Sayangnya, kehadiran Leana justru membuat kenangan-kenangan itu perlahan memudar. Silas kehilangan minat pada Isabel. Dia juga curiga, Isabel ada sangkut pautnya dengan kudeta. Tersenyum melihat suaminya di tiang pancung itu adalah hal yang sangat janggal.
"Baginda?" Raihan mendesak. "Mengapa Anda memandang Nona Duchess seperti itu?"
Tersadar akan lamunannya. Silas justru menatap sinis Raihan. Dia adalah kaisar. Dialah yang memberikan perintah, alih-alih orang suci dari kuil.
"Aku sedang menimang-nimang sesuatu. Sayangnya, apa yang dikatakan pengurus kuil adalah kesalahpahaman. Aku tidak pernah menyinggung Nona Saintess yang akan menjadi calon ratu. Raihan, aku rasa kau perlu istirahat."
Wajah Raihan berubah tegang. Rahangnya mengeras dan senyum di bibirnya terkesan sukar.
"Dan Nona Saintess. Tampaknya yang akan melamarmu bukan aku," ucap Silas sambil melirik Raihan. Lalu pergi begitu saja.
...
Pesta perburuan berakhir mengejutkan. Selesai lebih awal dari jadwal. Di kamar, seluruh barang-barang hancur dan berantakan. Clara akan membanting apa saja yang ia lihat dan Raihan hanya berdiri mematung tanpa minat melihat kekacauan.
"Apa yang kau rencanakan Raihan? Lihat! Silas sama sekali tidak terpancing. Sialan kau, Raihan! Kenapa kau juga memberitahu soal kekuatan gadis pelayan itu?"

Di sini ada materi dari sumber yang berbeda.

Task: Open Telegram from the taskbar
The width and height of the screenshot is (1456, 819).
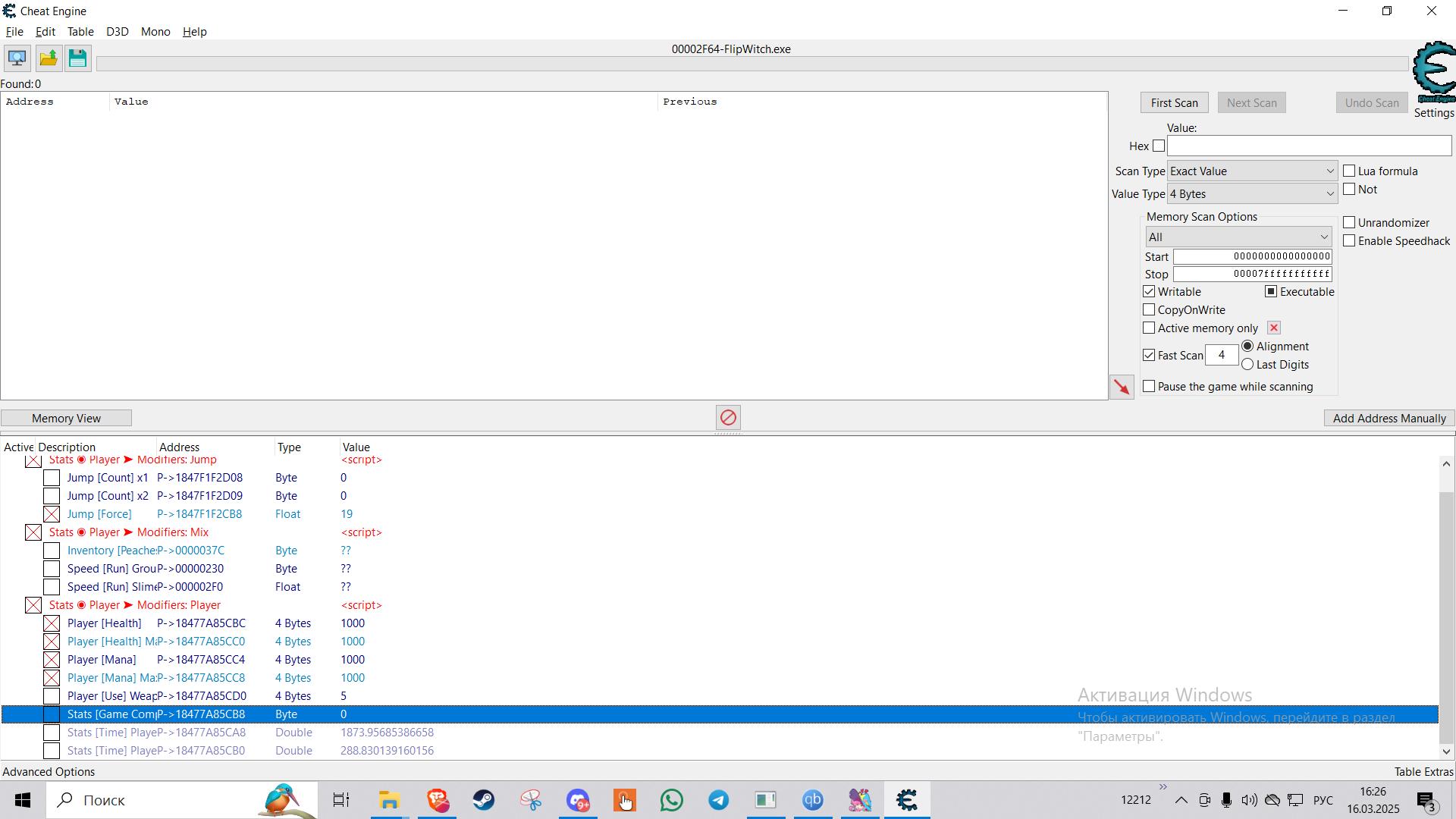Action: 718,800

Tentu saja, sentuhan tangan Leana di kaki Clara waktu itu membawa penyembuhan tidak terduga. Satu-satunya, orang yang dicurigai oleh Clara dan Raihan adalah Leana. Satu fakta itu menampar Clara bahwa ia memiliki saingan. Ditambah, perlakuan Silas tadi siang membuat Clara kehilangan keberanian di depan orang-orang.
"Aku benci padamu, Raihan!"
Clara mendorong tubuh Raihan. Memukul-mukul dada pria itu. Sayangnya, Raihan tidak bergeming dari tempatnya. Melihat emosi Clara membuatnya lelah. Raihan pun mulai buka suara.
"Kau ingin mahkota dan aku ingin kekuasaan. Tetaplah menurut, jika kau masih ingin di kuil, Clara. Aku bisa membuatmu dari Saintess menjadi orang terbuang."
Clara hanya terisak menatap Raihan dengan geram. Dia tidak membantah, karena tahu masih membutuhkan Raihan.
"Salahmu sendiri, meninggalkan Leana hari itu. Untuk apa kau pergi menemui pangeran dari kekaisaran sebrang? Aku sudah menyuruhmu untuk tidak bersikap bodoh."
"Kau bilang, aku harus membuatnya menginginkan diriku. Jadi, ke sanalah aku pergi," balas Clara dengan muak.
"Beritahu aku sebelum bertindak," geram Raihan yang tidak ingin di salahkan. "Kita sama-sama tahu, bahwa Silas harusnya sudah mati dan dia yang naik tahta. Tapi, kita berdua sama-sama kembali ke masa lalu."
"Diamlah! Aku tahu, aku akan menyelamatkan Silas demi itu. Kau pikir, aku mau berkencan dengan bocah seperti Tristan demi bertukar informasi itu?"
"Kalau begitu, kau tahu bahwa jangan bertindak di luar pengawasanku. Sekarang buka pakaianmu."